### Assignment
Beginning with the first line, transcribe the entries below exactly through the line containing "You are a GUI agent. The screenshot is 430×1444.", inclusive.

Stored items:
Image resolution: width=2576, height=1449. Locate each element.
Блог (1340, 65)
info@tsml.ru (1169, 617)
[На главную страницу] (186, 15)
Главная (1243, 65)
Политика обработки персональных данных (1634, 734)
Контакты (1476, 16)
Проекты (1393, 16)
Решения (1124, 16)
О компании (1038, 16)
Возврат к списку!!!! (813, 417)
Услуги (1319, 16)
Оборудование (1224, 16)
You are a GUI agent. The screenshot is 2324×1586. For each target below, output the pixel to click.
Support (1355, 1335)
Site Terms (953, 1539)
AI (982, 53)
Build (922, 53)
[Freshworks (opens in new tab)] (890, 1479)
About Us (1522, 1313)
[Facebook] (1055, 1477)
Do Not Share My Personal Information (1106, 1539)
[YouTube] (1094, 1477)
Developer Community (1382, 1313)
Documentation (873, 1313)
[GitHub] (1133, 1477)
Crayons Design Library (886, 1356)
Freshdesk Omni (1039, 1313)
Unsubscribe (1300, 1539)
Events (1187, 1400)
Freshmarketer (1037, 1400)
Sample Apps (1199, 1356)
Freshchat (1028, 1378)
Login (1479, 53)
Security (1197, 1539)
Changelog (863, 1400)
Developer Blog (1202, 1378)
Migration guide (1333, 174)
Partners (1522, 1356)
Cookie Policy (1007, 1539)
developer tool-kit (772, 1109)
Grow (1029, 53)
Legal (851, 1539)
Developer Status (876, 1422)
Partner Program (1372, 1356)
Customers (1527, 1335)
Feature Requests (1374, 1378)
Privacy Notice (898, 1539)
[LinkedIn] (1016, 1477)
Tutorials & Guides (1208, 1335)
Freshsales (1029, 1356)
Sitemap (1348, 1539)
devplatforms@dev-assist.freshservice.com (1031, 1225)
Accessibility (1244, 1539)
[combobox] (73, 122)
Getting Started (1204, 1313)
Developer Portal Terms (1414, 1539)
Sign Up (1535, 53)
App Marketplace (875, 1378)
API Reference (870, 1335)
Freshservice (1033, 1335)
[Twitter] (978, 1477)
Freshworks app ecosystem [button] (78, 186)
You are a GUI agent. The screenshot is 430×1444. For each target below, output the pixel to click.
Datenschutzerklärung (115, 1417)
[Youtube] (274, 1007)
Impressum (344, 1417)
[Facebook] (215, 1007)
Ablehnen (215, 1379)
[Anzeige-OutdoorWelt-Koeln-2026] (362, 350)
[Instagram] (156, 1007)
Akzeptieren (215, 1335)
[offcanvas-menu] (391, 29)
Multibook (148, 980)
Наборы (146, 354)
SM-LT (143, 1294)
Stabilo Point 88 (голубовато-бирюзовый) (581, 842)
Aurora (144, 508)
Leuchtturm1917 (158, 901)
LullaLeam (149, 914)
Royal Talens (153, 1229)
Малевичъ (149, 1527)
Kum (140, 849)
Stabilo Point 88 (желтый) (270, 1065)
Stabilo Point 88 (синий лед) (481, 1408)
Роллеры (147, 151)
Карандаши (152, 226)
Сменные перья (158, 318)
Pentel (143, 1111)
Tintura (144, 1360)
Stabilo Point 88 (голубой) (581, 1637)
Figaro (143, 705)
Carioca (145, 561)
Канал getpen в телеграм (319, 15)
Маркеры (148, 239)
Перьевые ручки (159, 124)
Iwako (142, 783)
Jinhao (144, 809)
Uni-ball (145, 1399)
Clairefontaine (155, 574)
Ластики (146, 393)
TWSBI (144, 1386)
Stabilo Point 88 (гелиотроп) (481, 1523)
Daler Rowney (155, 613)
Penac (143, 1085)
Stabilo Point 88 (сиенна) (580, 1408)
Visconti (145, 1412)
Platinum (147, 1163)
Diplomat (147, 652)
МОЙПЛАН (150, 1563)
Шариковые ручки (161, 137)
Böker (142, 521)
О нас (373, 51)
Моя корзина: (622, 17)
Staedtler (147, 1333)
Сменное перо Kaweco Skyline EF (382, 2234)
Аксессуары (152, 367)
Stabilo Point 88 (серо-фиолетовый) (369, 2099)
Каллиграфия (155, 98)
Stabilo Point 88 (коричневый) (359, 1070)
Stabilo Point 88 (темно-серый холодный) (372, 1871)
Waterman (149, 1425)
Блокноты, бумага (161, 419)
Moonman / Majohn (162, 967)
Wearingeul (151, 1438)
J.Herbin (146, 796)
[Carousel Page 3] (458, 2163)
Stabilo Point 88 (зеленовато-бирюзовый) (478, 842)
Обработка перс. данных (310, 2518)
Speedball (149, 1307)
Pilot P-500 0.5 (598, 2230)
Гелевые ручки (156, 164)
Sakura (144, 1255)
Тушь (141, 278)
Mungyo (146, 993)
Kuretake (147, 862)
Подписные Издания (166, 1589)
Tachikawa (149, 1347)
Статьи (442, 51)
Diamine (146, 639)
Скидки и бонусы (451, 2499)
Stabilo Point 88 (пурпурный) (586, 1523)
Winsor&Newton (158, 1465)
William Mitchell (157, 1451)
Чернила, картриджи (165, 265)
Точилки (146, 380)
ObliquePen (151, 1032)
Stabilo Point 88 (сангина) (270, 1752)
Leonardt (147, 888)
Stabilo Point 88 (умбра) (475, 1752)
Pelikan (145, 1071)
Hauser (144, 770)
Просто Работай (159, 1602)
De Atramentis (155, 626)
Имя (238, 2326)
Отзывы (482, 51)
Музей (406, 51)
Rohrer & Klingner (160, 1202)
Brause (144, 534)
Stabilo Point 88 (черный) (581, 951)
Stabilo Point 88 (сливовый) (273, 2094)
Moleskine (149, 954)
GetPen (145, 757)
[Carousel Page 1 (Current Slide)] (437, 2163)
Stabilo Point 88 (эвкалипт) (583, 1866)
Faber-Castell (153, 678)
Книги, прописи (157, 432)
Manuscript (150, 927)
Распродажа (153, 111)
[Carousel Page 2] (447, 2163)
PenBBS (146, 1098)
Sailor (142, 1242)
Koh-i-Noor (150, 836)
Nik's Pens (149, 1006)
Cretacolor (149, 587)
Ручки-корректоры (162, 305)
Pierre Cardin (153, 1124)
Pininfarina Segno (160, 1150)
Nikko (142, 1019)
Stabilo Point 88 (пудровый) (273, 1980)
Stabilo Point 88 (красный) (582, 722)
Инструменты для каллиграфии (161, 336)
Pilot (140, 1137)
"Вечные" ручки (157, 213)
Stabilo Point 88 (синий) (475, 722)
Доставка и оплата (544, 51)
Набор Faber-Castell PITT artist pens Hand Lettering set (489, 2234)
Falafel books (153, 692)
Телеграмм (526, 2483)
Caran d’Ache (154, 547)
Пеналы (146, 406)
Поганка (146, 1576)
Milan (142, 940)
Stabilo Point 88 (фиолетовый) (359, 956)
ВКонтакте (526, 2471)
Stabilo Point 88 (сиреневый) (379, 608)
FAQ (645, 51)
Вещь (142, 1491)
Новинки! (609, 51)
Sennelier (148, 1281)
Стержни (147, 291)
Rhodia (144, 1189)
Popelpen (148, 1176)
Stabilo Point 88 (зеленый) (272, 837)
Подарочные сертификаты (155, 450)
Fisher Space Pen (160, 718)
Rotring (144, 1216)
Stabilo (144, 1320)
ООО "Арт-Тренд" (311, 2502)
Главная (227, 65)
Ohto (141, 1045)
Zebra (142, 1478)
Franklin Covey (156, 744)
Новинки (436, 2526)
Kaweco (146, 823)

### Answer for this exercise
Image resolution: width=2576, height=1449. Locate each element.
Блог (1340, 65)
info@tsml.ru (1169, 617)
[На главную страницу] (186, 15)
Главная (1243, 65)
Политика обработки персональных данных (1634, 734)
Контакты (1476, 16)
Проекты (1393, 16)
Решения (1124, 16)
О компании (1038, 16)
Возврат к списку!!!! (813, 417)
Услуги (1319, 16)
Оборудование (1224, 16)
You are a GUI agent. The screenshot is 2324×1586. For each target below, output the pixel to click.
Support (1355, 1335)
Site Terms (953, 1539)
AI (982, 53)
Build (922, 53)
[Freshworks (opens in new tab)] (890, 1479)
About Us (1522, 1313)
[Facebook] (1055, 1477)
Do Not Share My Personal Information (1106, 1539)
[YouTube] (1094, 1477)
Developer Community (1382, 1313)
Documentation (873, 1313)
[GitHub] (1133, 1477)
Crayons Design Library (886, 1356)
Freshdesk Omni (1039, 1313)
Unsubscribe (1300, 1539)
Events (1187, 1400)
Freshmarketer (1037, 1400)
Sample Apps (1199, 1356)
Freshchat (1028, 1378)
Login (1479, 53)
Security (1197, 1539)
Changelog (863, 1400)
Developer Blog (1202, 1378)
Migration guide (1333, 174)
Partners (1522, 1356)
Cookie Policy (1007, 1539)
developer tool-kit (772, 1109)
Grow (1029, 53)
Legal (851, 1539)
Developer Status (876, 1422)
Partner Program (1372, 1356)
Customers (1527, 1335)
Feature Requests (1374, 1378)
Privacy Notice (898, 1539)
[LinkedIn] (1016, 1477)
Tutorials & Guides (1208, 1335)
Freshsales (1029, 1356)
Sitemap (1348, 1539)
devplatforms@dev-assist.freshservice.com (1031, 1225)
Accessibility (1244, 1539)
[combobox] (73, 122)
Getting Started (1204, 1313)
Developer Portal Terms (1414, 1539)
Sign Up (1535, 53)
App Marketplace (875, 1378)
API Reference (870, 1335)
Freshservice (1033, 1335)
[Twitter] (978, 1477)
Freshworks app ecosystem [button] (78, 186)
You are a GUI agent. The screenshot is 430×1444. For each target below, output the pixel to click.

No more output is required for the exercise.